A finales de 2023 se dieron a conocer los primeros diseños, elaborados por Chesco Fernández, bajo la supervisión de Fran Cabrera y Manuel Díaz, quienes orientaron cada detalle del boceto para que respetara la estética tradicional de las ráfagas de punta de martillo. Tras la aprobación de la Junta de Gobierno de la Hermandad Matriz, en enero de 2024 se constituyó una comisión de trabajo integrada por Pepi Pérez, Pilar Arangüete, Chesco Fernández, Susana Rojas, Rocío Cruz, Fran Cabrera y Manuel Díaz, con la misión de supervisar la ejecución del proyecto y garantizar su fidelidad a las ideas originales.

La comisión inició sus labores solicitando presupuestos a distintas orfebrerías, seleccionando finalmente a Orfebrería Sanlúcar, cuyo equipo asumió la responsabilidad de materializar las ráfagas.

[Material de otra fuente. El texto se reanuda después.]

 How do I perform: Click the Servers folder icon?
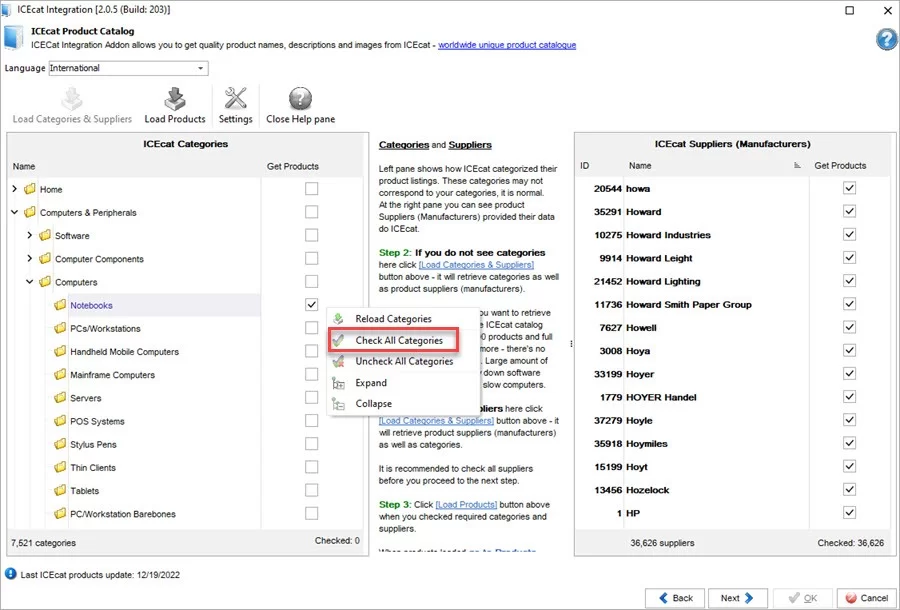[60, 398]
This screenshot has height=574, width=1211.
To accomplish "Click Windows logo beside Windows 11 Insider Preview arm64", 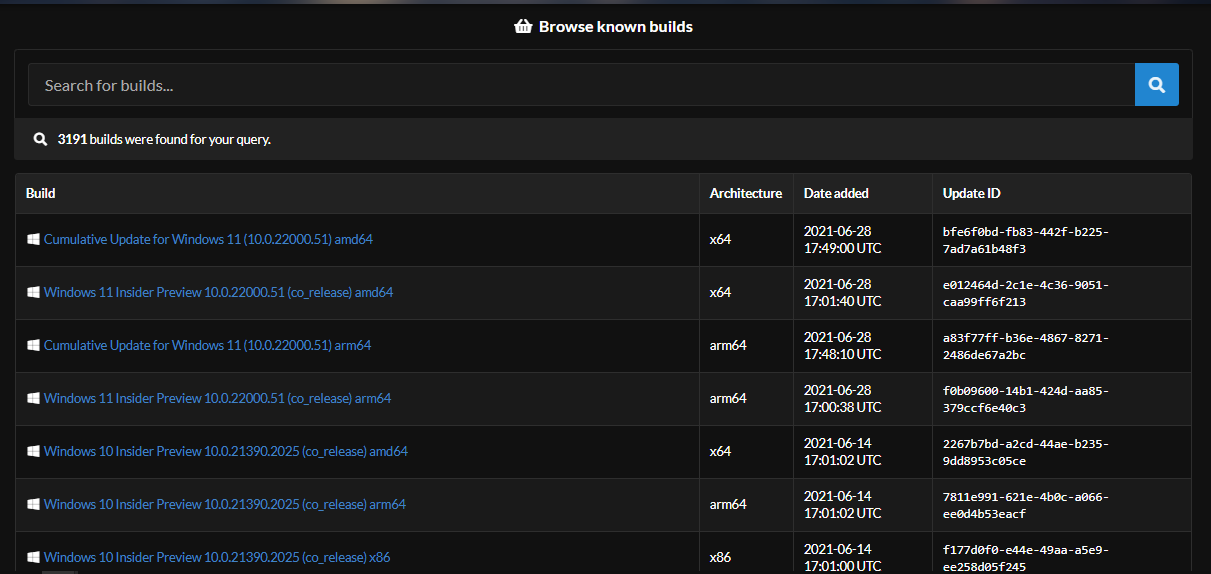I will point(33,399).
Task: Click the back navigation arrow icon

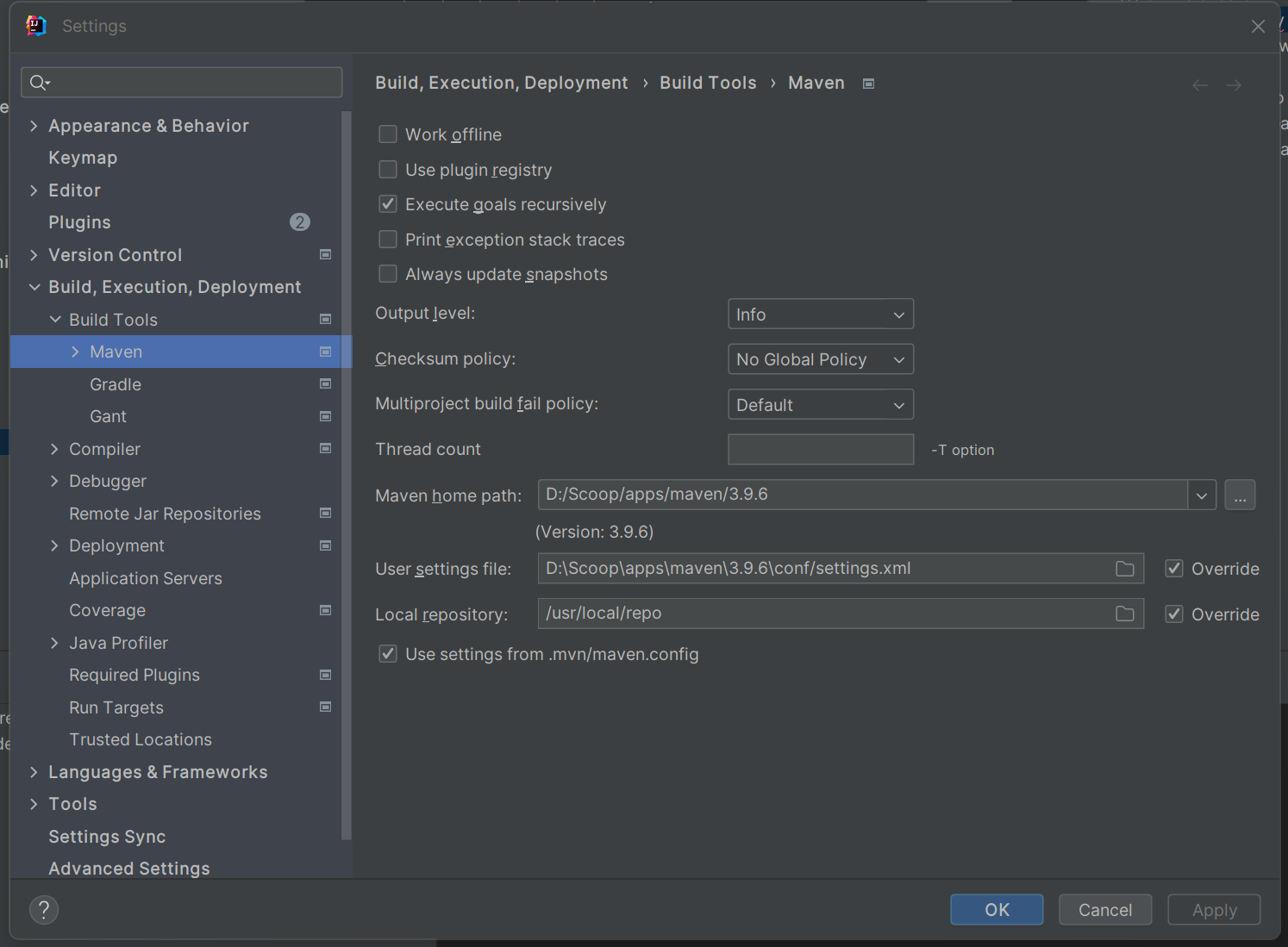Action: pos(1199,85)
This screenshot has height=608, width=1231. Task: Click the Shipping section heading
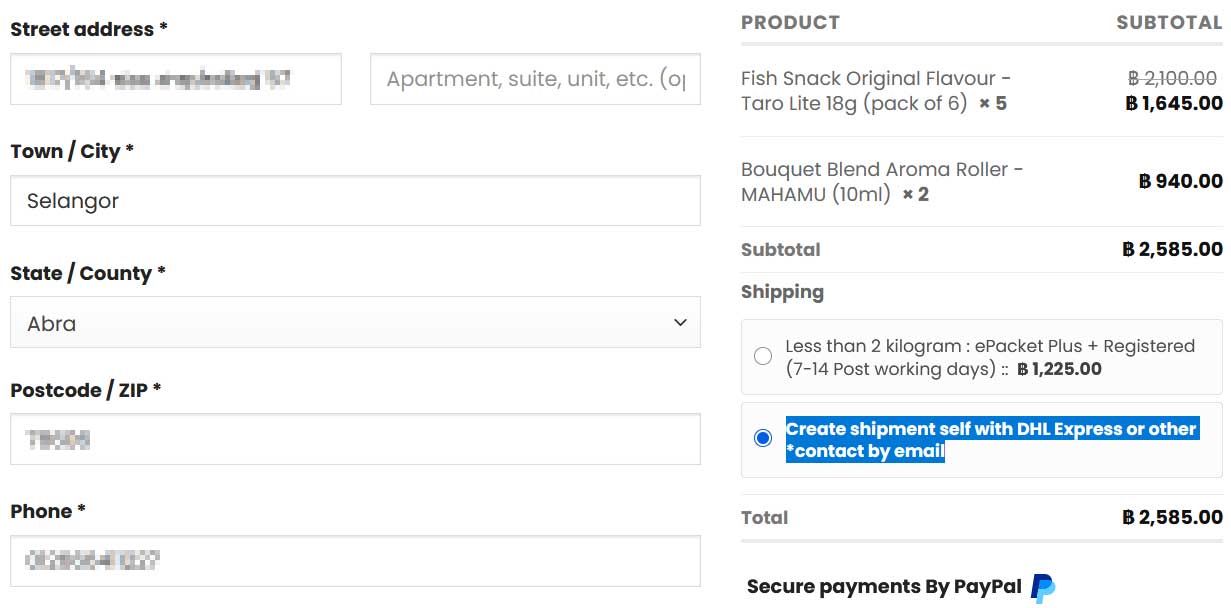[782, 292]
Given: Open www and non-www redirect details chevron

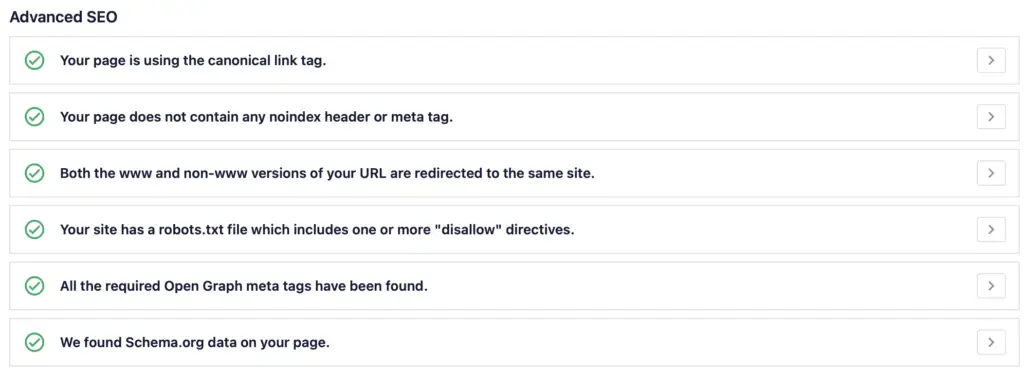Looking at the screenshot, I should (991, 174).
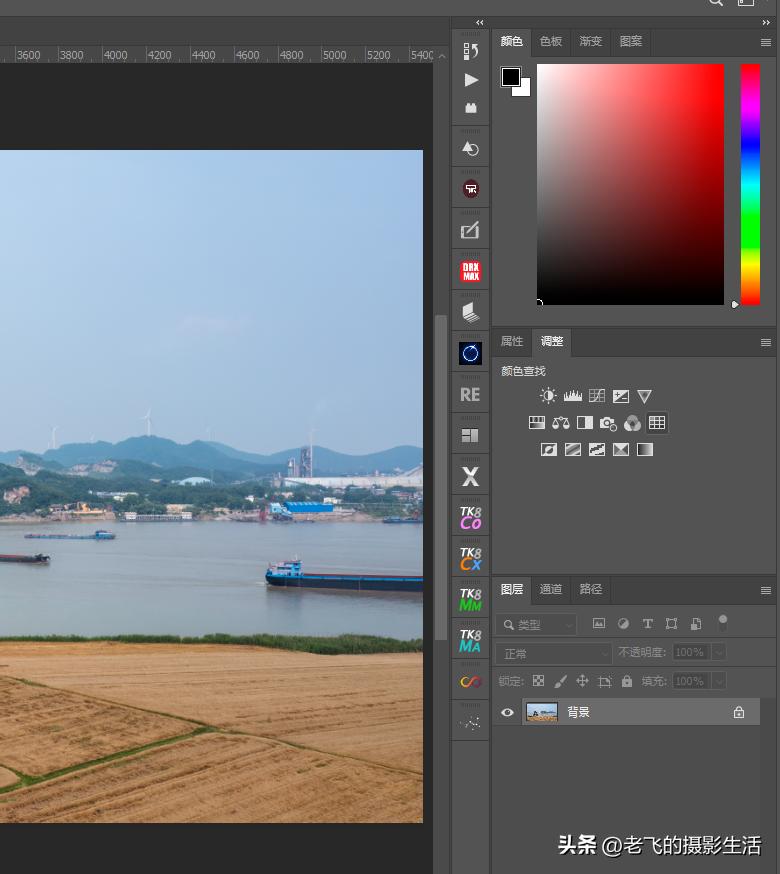Open the blend mode 正常 dropdown
The image size is (780, 874).
coord(553,653)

Simultáneamente, se puso en marcha la campaña de donaciones, que recibió una excelente acogida entre los devotos, lo que permitió comenzar la elaboración de las piezas sin demora.

El diseño de las ráfagas representa a la Mujer Vestida de Sol del Apocalipsis, concebido sobre un fondo de malla de plata que remite a las antiguas ráfagas de blonda. La obra incorpora 127 nudos, simbolizando a las 127 hermandades filiales, mientras que las cartelas contienen diversas alabanzas dedicadas a la Virgen, integrando tradición y devoción en un mismo lenguaje artístico.

Paralelamente a la cuestación destinada a las ráfagas, se sumaron contribuciones para otros elementos emblemáticos de la imagen. La corona de la Virgen, sufragada por la familia Morales Jaworska y sus padres Andrés y Rosa, mantiene un estilo clásico inspirado en la corona de la Coronación, ejecutada en plata con estrellas y cruz doradas, topacios, escudos dorados y un centro en forma de antorcha con la llama de Pentecostés. La corona del Divino Pastorcito, financiada por la Hermandad Matriz, fue elaborada en plata de ley y rematada en los imperiales por una bola de marfil coronada con una cruz que reproduce la del simpecado de Almonte.

El cetro del Niño, sufragado por la familia Peláez-Poyatos, refleja en su plata de ley la misma inspiración que las ráfagas, mientras que la media luna, donada por la familia Ojeda-Escobar, combina plata de ley con estrellas sobredoradas enriquecidas con topacios, presentando una cartela central que representa la instauración del Santo Rosario. Por su parte, el orbe, aportado por la familia Muñoz-Merino, ejecutado en plata de ley con meridianos de plata dorada, sostiene el resplandor del sol rematado por la cruz del simpecado de Almonte. El cetro de la Virgen, financiado mediante donaciones anónimas, respeta la línea estética del conjunto y culmina en una bola terráquea, con océanos esmaltados en azul, continentes en plata y meridianos y resplandor en plata dorada.

La comisión de trabajo expresó su profundo agradecimiento a Chesco Fernández y a Orfebrería Sanlúcar por su capacidad para plasmar y ejecutar fielmente las ideas planteadas, así como a las hermanas camaristas y a José Manuel Vega por su colaboración. La Hermandad Matriz también recibió un reconocimiento por la confianza depositada en la iniciativa, que se ha convertido en un verdadero testimonio de devoción.

Finalmente, la comisión quiso destacar la generosidad de todos los devotos que hicieron posible la materialización de este proyecto, cuya concreción no solo embellece a la Virgen del Rocío, sino que también refleja la fidelidad y la devoción de quienes participan activamente en su culto y cuidado.